■ WHAT THIS TASK INVOLVES ■
Turn everything from the line containing "Task: Click the" down to the line containing "point(367,259)" into a numbered list, leaving out blank lines.

■ RECORDS SUPPLIED ■
-- Begin --
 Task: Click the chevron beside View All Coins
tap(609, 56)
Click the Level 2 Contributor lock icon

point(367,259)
-- End --
-- Begin --
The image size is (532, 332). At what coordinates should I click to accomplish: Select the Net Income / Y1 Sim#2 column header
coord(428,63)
-- End --
■ WRITTEN SOLUTION ■
1.  Task: Click the chevron beside View All Coins
2. tap(609, 56)
3. Click the Level 2 Contributor lock icon
4. point(367,259)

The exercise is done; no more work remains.